## Written task
Copy the records below line for line, leaving out the pictures.
# # # # #
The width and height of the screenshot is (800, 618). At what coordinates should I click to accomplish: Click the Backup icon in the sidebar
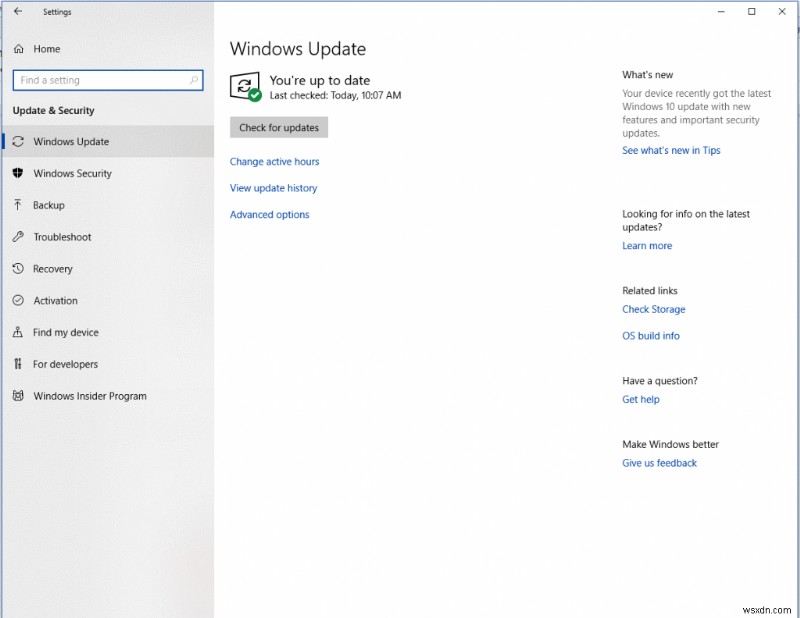pyautogui.click(x=18, y=205)
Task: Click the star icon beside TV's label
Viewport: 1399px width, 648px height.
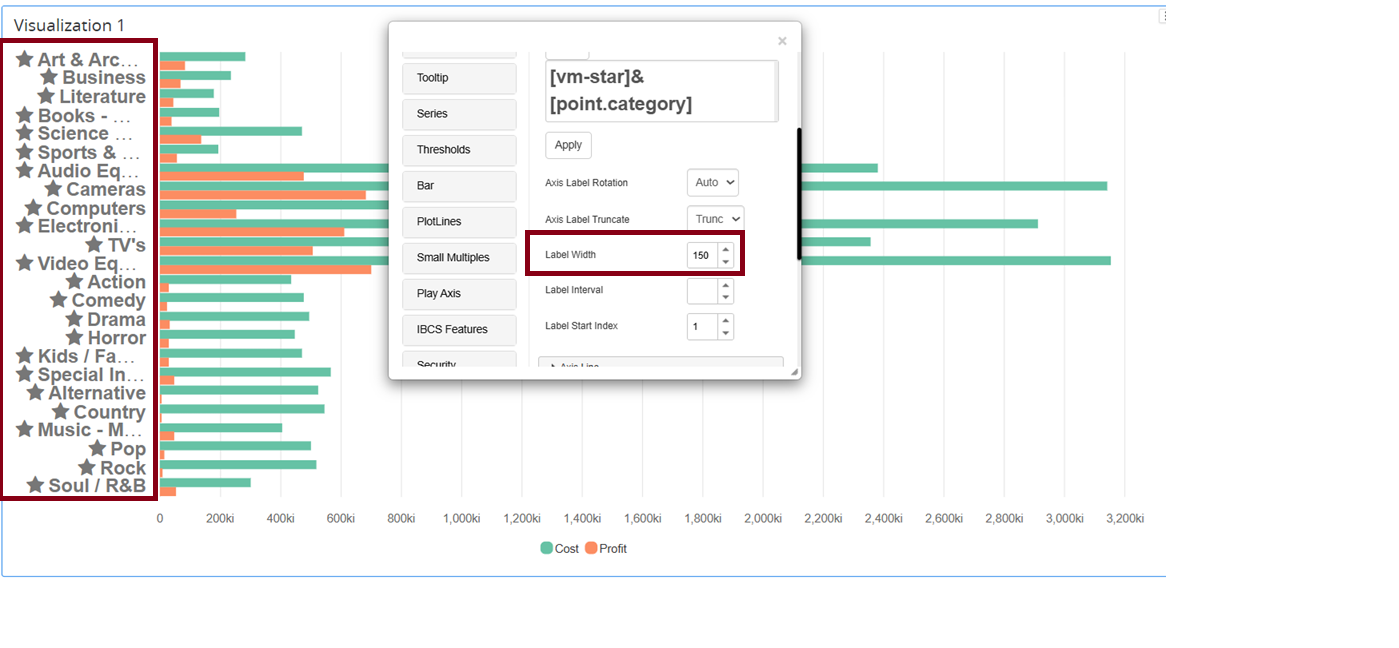Action: click(94, 245)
# # # # #
## Exercise answer
The width and height of the screenshot is (800, 618). At what coordinates should I click to accomplish: Click the Backup icon in the sidebar
pyautogui.click(x=18, y=205)
Task: Click the star icon beside TV's label
Viewport: 1399px width, 648px height.
Action: click(94, 245)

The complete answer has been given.